On Thursday, authorities announced that in the southeastern city of Shenzhen, authorities tested a sample of frozen chicken wings, imported from Brazil, and found the SARS-CoV-2 — the pathogen colloquially being referred to as the “coronavirus” — on the packaging.

As The Hill reported, Brazil is second only to the United States in terms of active coronavirus cases, with 3,164,785 cases officially reported, as of Thursday.

A day earlier, the virus was found in the southeastern city of Wuhu, on packaging of frozen shrimp imported from Ecuador. And before that, health officials in the eastern port city of Yantai found the coronavirus on the outer packaging of frozen seafood transported by a foreign ship. In the Yantai case, it remains unclear where the food was imported from.

The three incidents come in the wake of similar findings last month in Dalian, Xiamen and Pingxiang.

Chinese officials have been conducting screenings on food packaging ever since June, when an outbreak in Beijing was linked to a wholesale food market.

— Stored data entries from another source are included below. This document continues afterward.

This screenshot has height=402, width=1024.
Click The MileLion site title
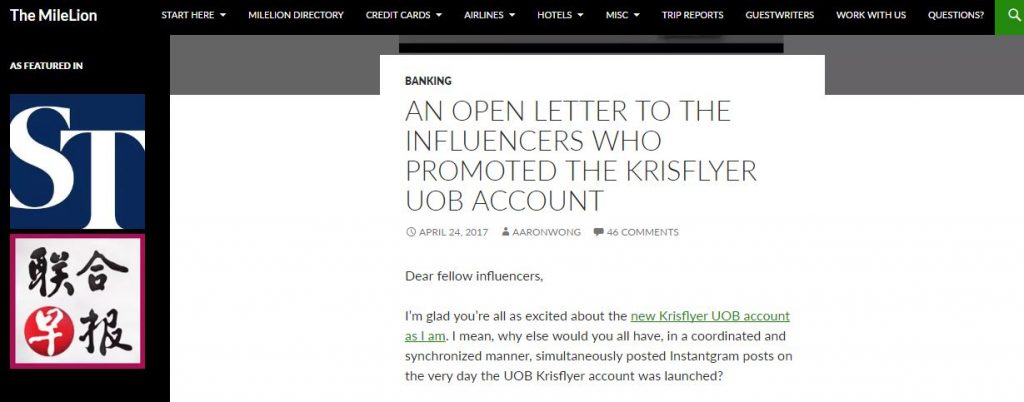pyautogui.click(x=54, y=15)
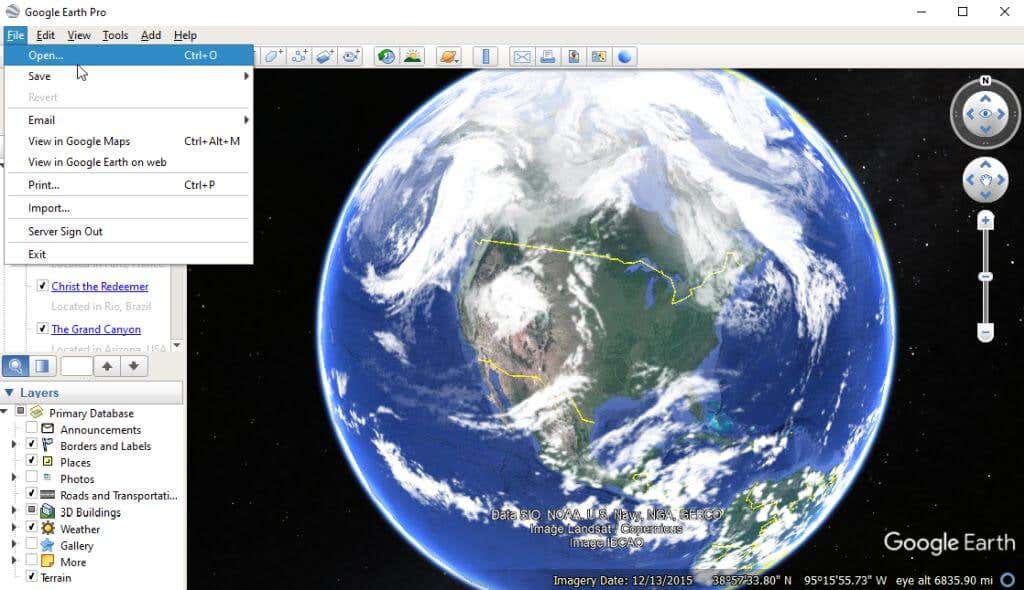1024x590 pixels.
Task: Click the Add Polygon toolbar icon
Action: tap(273, 56)
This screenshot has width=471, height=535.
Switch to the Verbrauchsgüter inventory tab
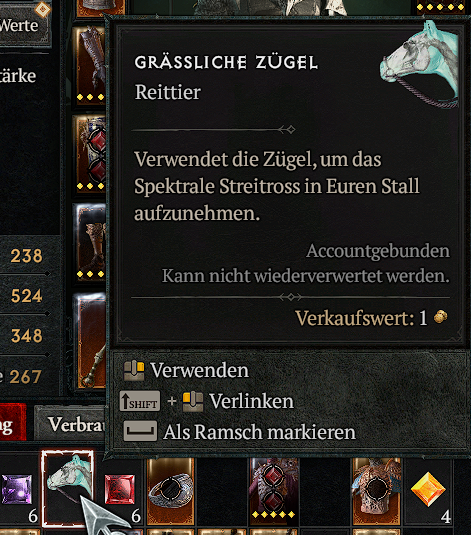71,424
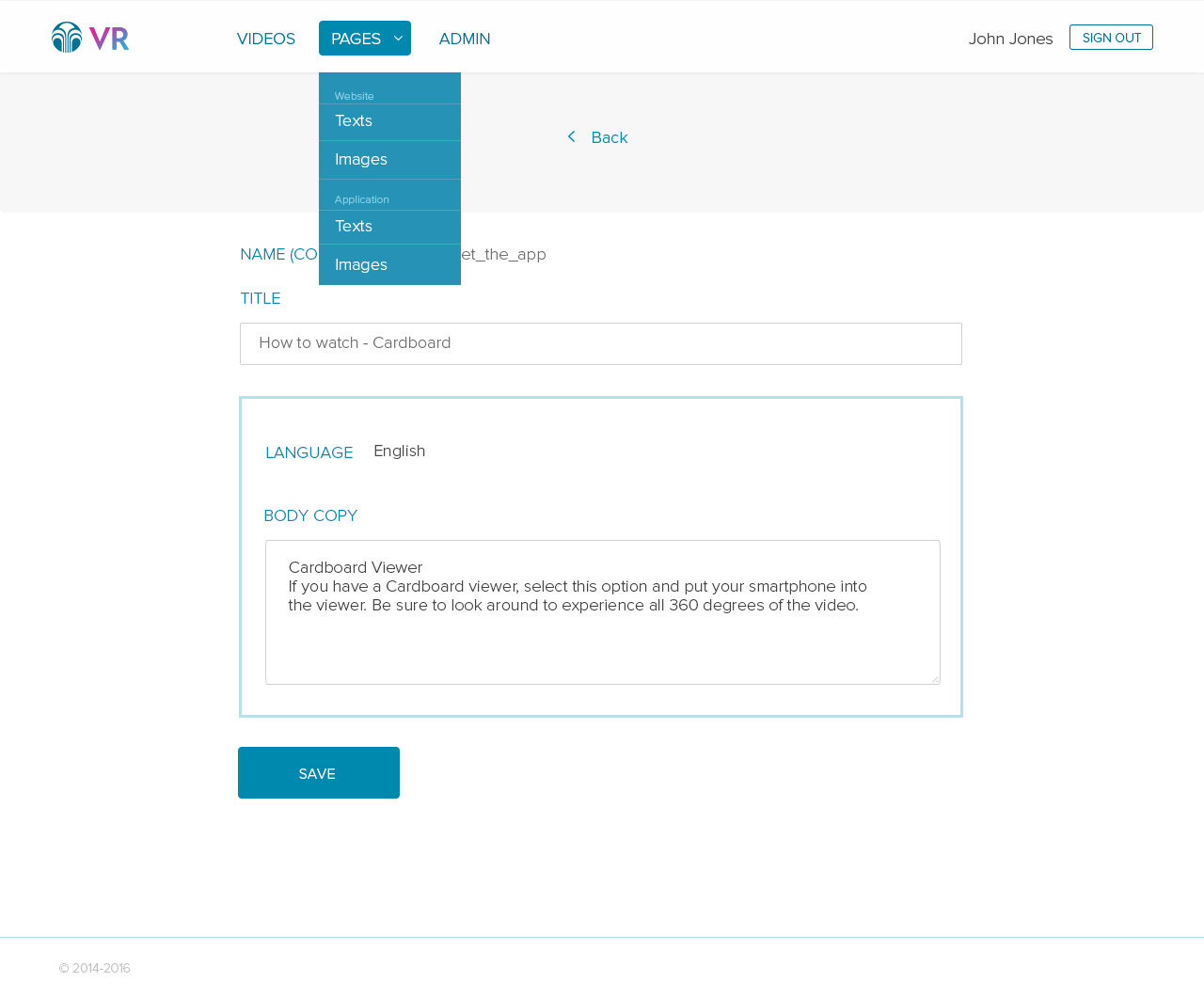The image size is (1204, 998).
Task: Click the English language value
Action: [399, 451]
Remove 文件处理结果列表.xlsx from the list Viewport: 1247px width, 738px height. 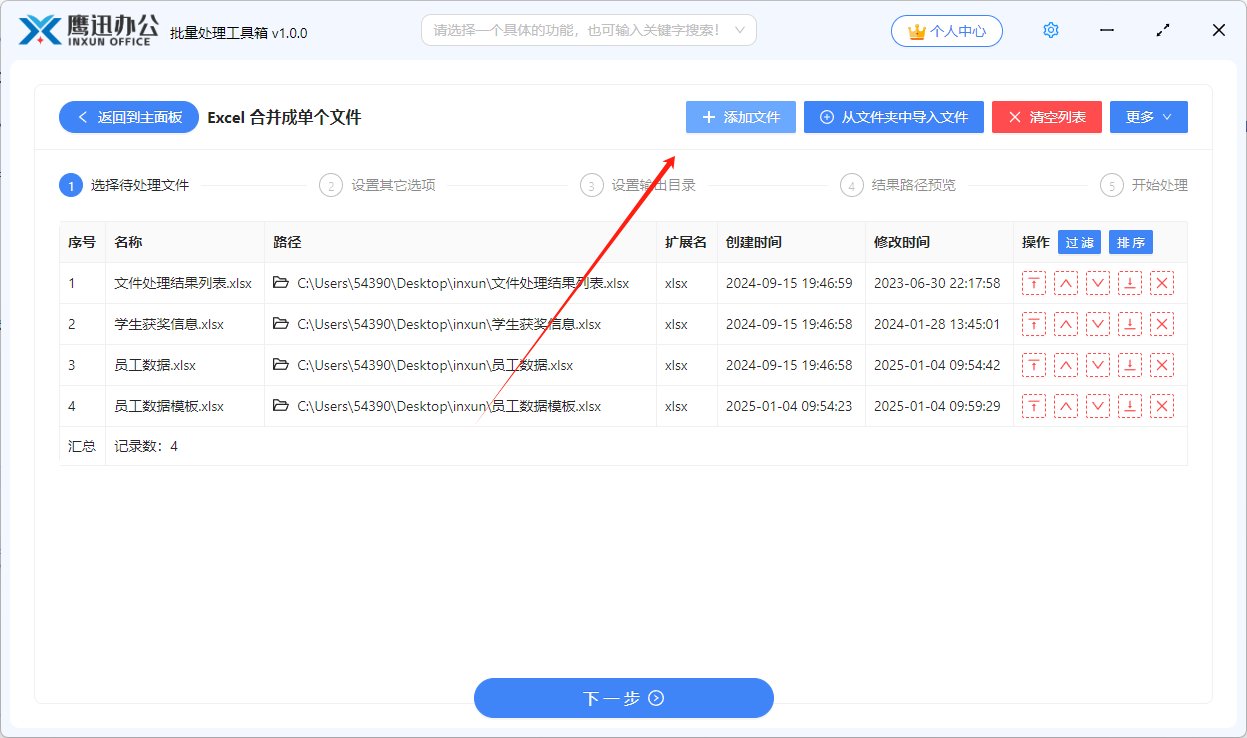tap(1162, 283)
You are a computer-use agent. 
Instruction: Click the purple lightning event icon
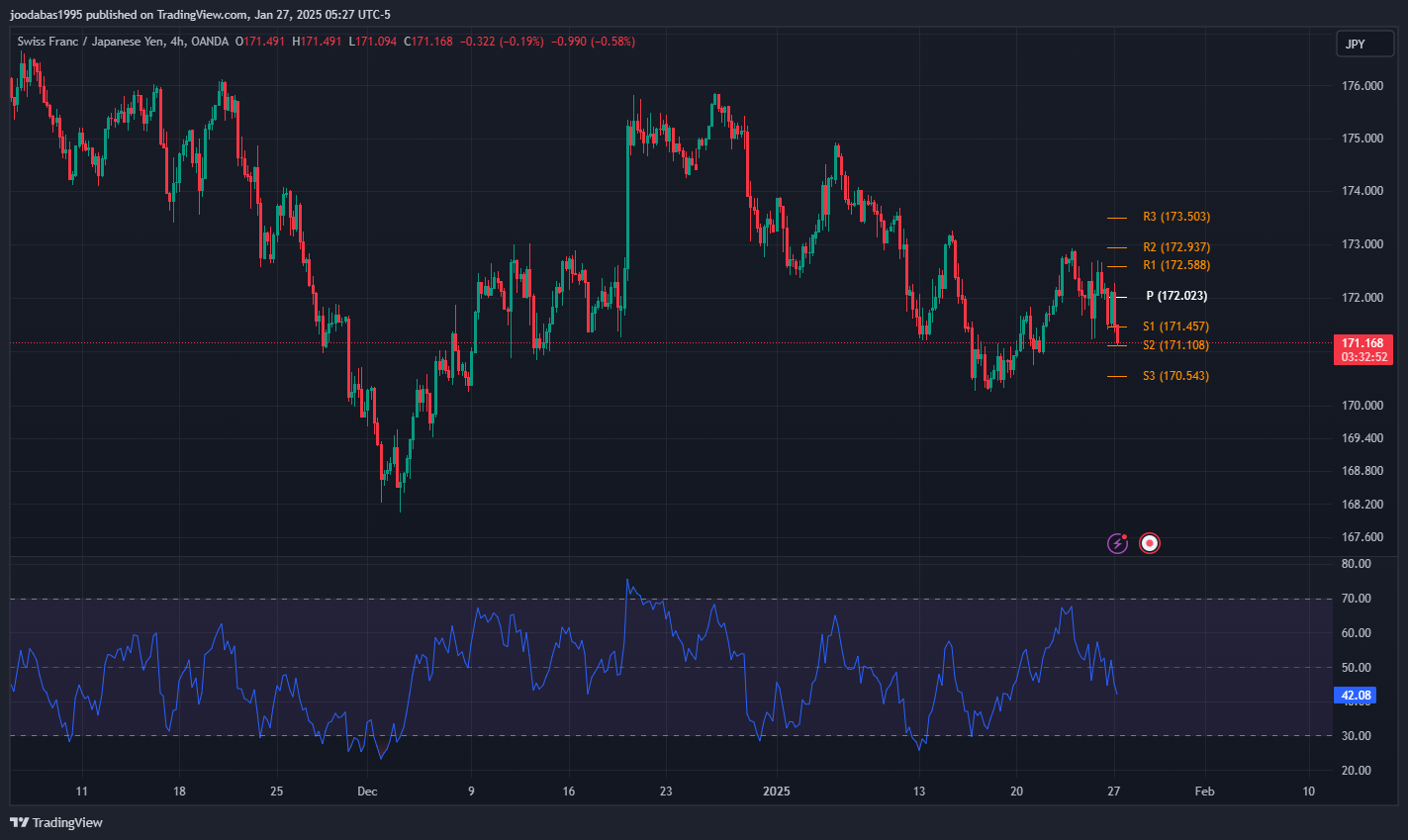[1117, 543]
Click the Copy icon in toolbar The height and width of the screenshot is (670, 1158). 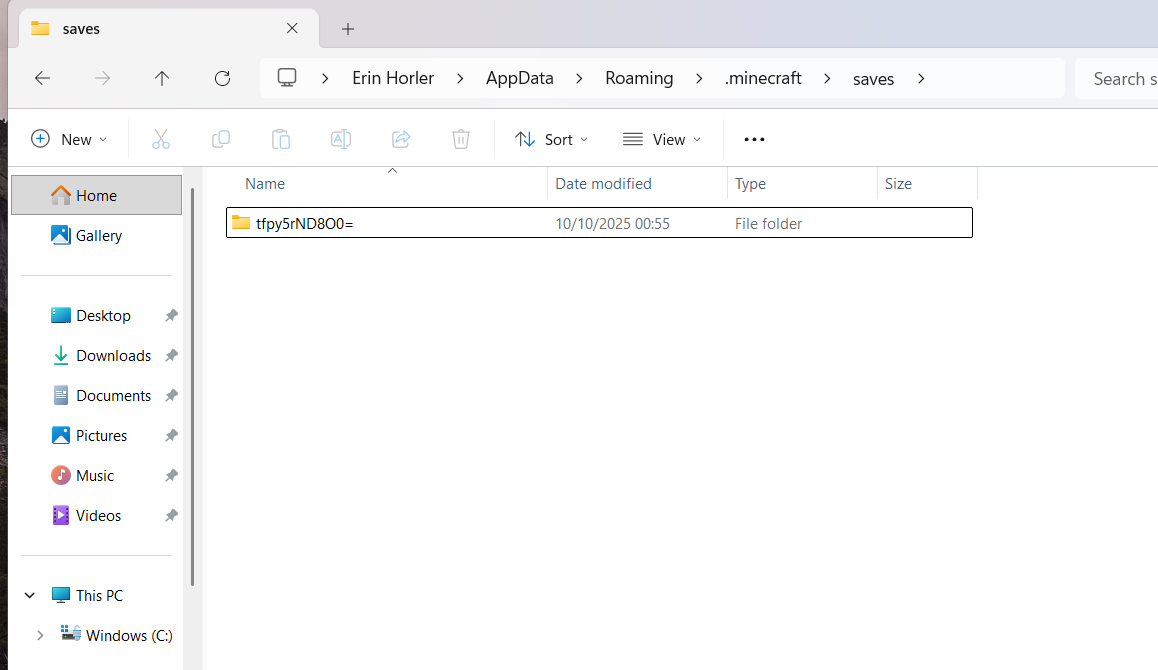click(221, 139)
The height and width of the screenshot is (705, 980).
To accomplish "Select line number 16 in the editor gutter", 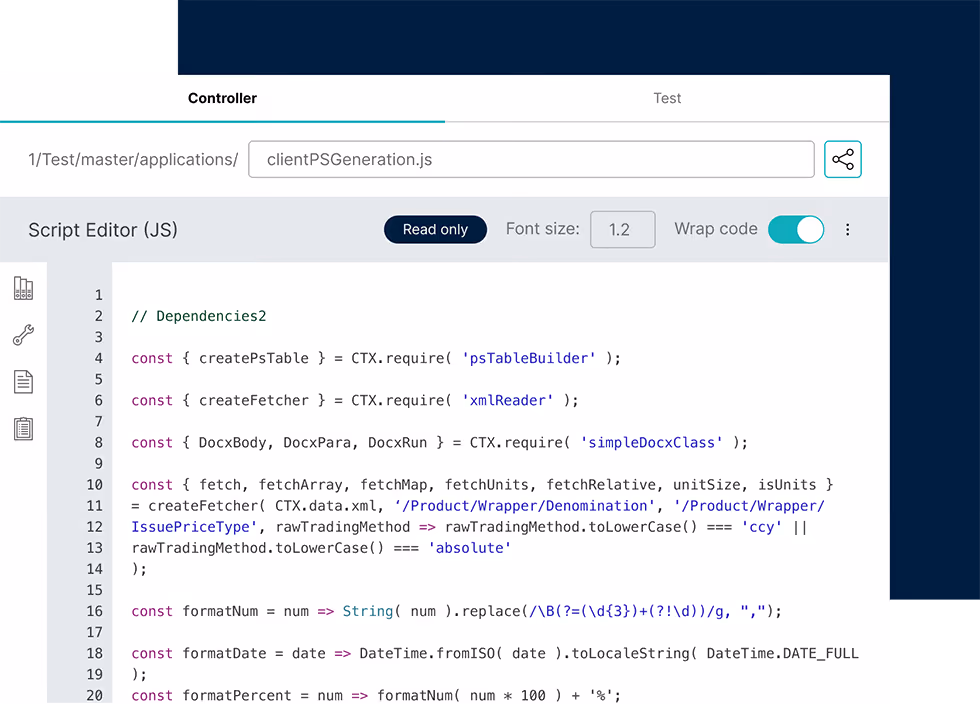I will [94, 610].
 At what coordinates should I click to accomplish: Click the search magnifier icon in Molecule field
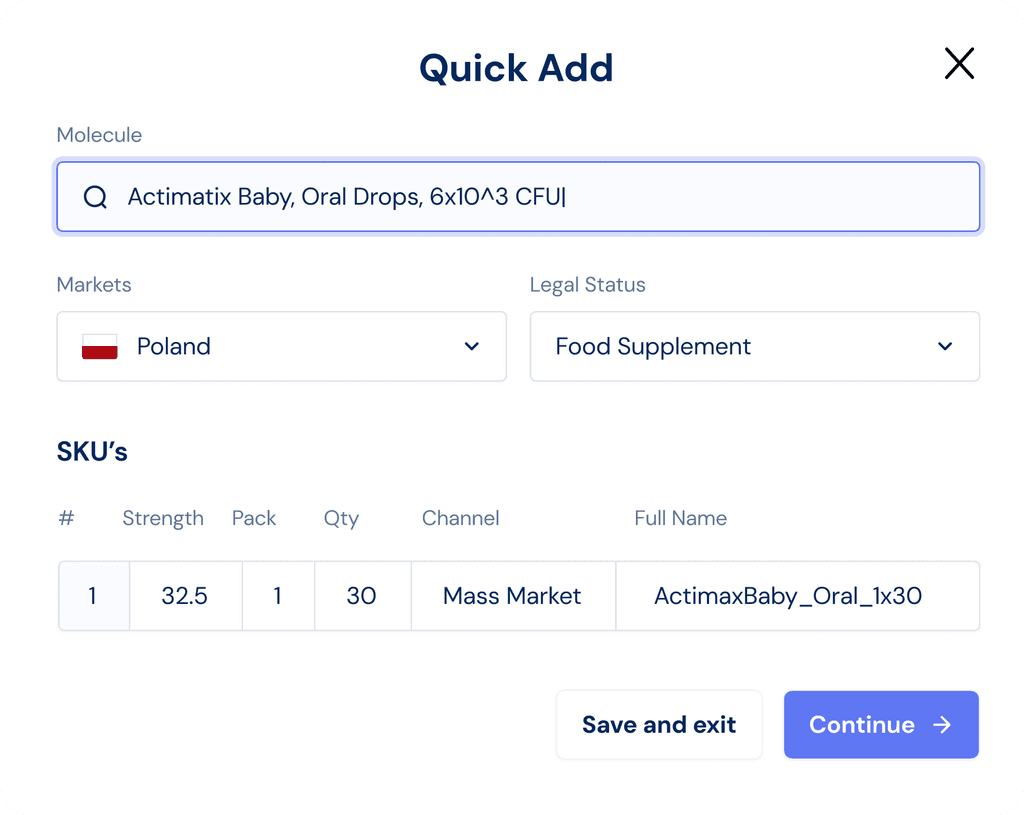click(95, 197)
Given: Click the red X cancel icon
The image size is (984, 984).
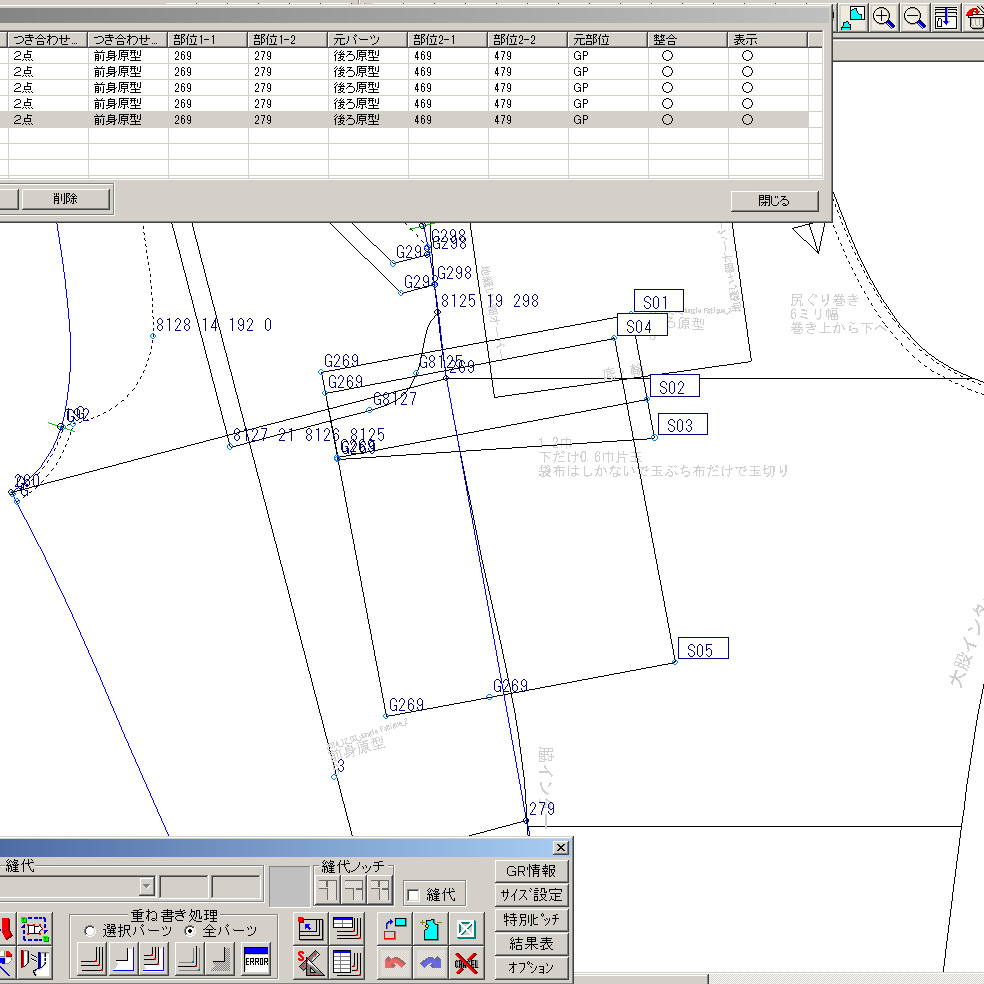Looking at the screenshot, I should 466,961.
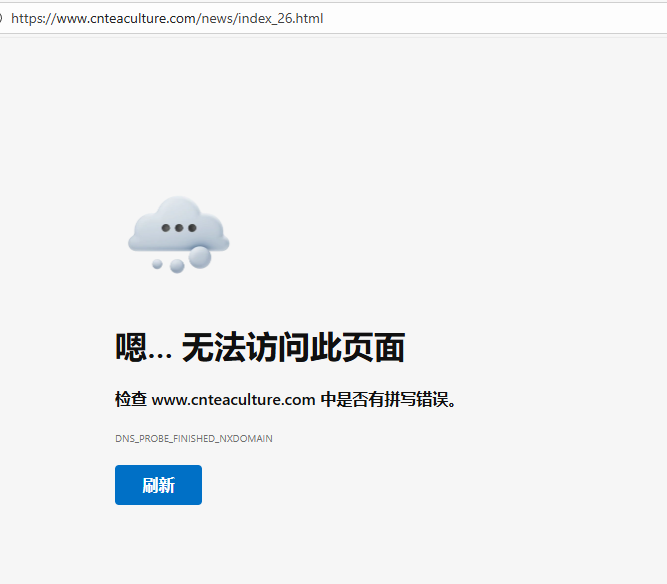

In a statement, the Shenzhen Municipal Health Commission said that it had conducted contract tracing and carried out testing on everyone who may have come into contact with potentially contaminated food products. All of the results were negative.

“All the citizens should be cautious in buying imported frozen meat products and aquatic products in recent days,” the statement reads, in part.

David Hui Shu-cheong, a respiratory medicine expert at the Chinese University of Hong Kong, said via  CNN  that the packaging on the imported goods was almost certainly contaminated during packaging. However, he also noted that it’s very likely that what the tests picked up was non-infectious remnants of the pathogens — enough to cause a false positive.